Nigeria at risk as study finds rise in fake anti-malaria drugs

A new study published by JAMA Network Open has found that the mass production of fake anti-malaria drugs have become pervasive in low- and middle-income countries targeting markets in Africa and other developing countries.

 

 Nigeria is the single most heavily malaria-burdened country in the world, with 48 million malaria cases annually and 180,000 deaths per year hence the bulk of these drugs end up in Nigeria.

 

 Malaria remains one of the most devastating infectious diseases with approximately 212 million infections and 429,000 deaths (link is external) each year – primarily children under the age of 5 in sub-Saharan Africa.

 

The research was carried out Substandard and falsified medicines burden health systems by diverting resources to ineffective or harmful therapies, causing medical complications and prolonging illnesses.
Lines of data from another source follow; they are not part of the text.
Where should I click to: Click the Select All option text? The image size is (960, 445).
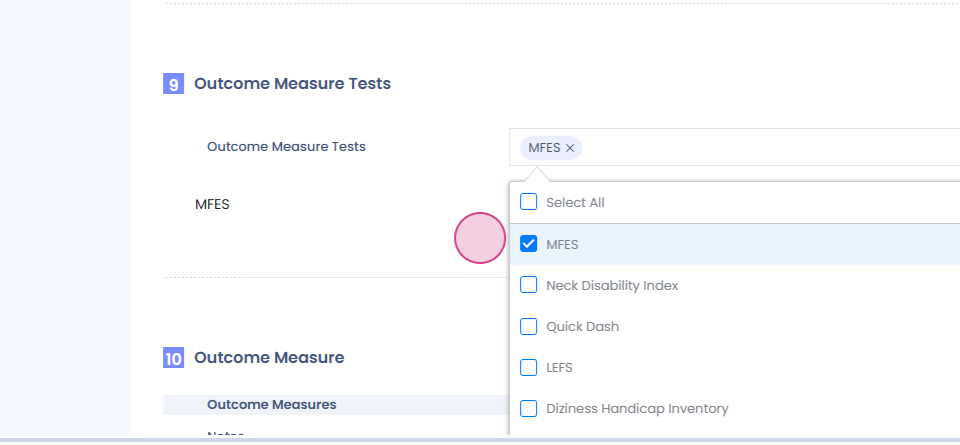pos(575,202)
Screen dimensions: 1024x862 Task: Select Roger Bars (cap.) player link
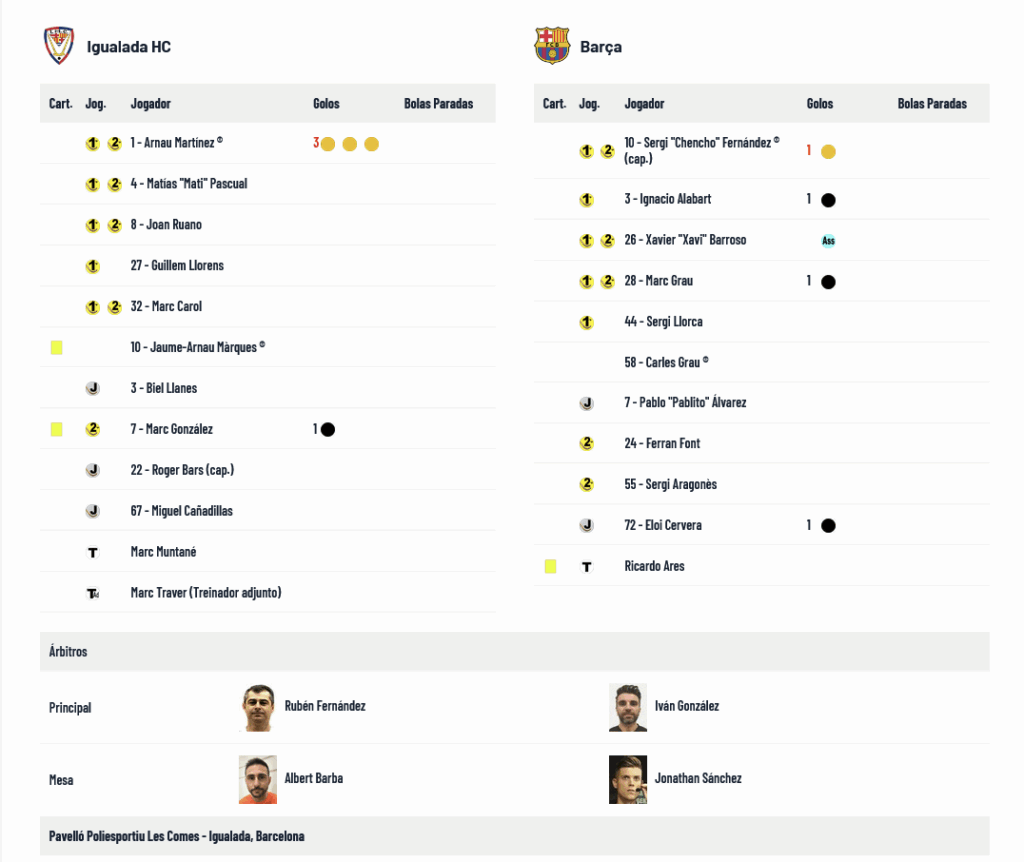[x=182, y=470]
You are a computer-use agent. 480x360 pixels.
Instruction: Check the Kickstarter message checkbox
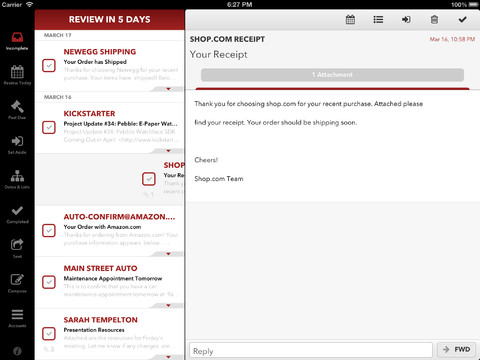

However, the prevalence and economic impact of poor-quality medicines is unclear.

 

 According to the findings, the  systematic review of 265 studies comprising 400 647 drug samples and meta-analysis of 96 studies comprising 67 839 drug samples, the prevalence of substandard and falsified medicines in low- and middle-income countries was 13.6% overall (19.1% for anti-malarials and 12.4% for antibiotics).

 

 Data on the estimated economic impact were limited primarily to market size and ranged widely from $10 billion to $200 billion.

 

 The authors say their findings show it is important for global collaborative efforts are needed to improve supply-chain management, surveillance, and regulatory capacity in low- and middle-income countries to reduce the threat of poor-quality medicines.

 

 “Substandard and falsified medicines are a substantial health and economic problem; a concerted global effort is needed to secure the global supply chain, increase quality control capacity, and improve surveillance to better assess the problem and identify solutions,” says research.

 

 Obinna Onwujekwe, a professor at the department of pharmacology and therapeutics at the University of Nigeria, Nsukka said the results show that the health system actors should be eternally vigilant in Nigeria and in other countries to ensure that sub-standard drugs do not impede or erode gains made in malaria treatment.

 

 “Drug regulatory authorities and their partners should intensify drug quality monitoring activities with appropriate sanctions for defaulters,” said Onwujekwe.

 

 The World Health Organization (WHO) estimates that 10.5 per cent of medicines worldwide are substandard or falsified.

 

 Furthermore, most of the burden falls on low- and middle-income countries (LMICs) because of poor pharmaceutical governance, weak technical capacity, and poor supply-chain management.

 

Until recently, the efforts to combat substandard and falsified (SF) medicines have been fragmented because of the complexity of the issue and intellectual property rights disputes

 

 “This issue not only has significant health and economic consequences, but directly threatens global health security and efforts to meet the United Nations Sustainable Development Goal 3.8, to achieve universal access to safe and effective essential medicines,” say the authors.

 

 

However, the researchers further reveals that over time, diminished trust in licensed health care professionals may further encourage informal care-seeking and self-medication.

 

 “Poor health outcomes can also erode trust in the manufacturers of genuine pharmaceutical products, which are often challenging to distinguish from SF ones without the use of verification technologies,” it says.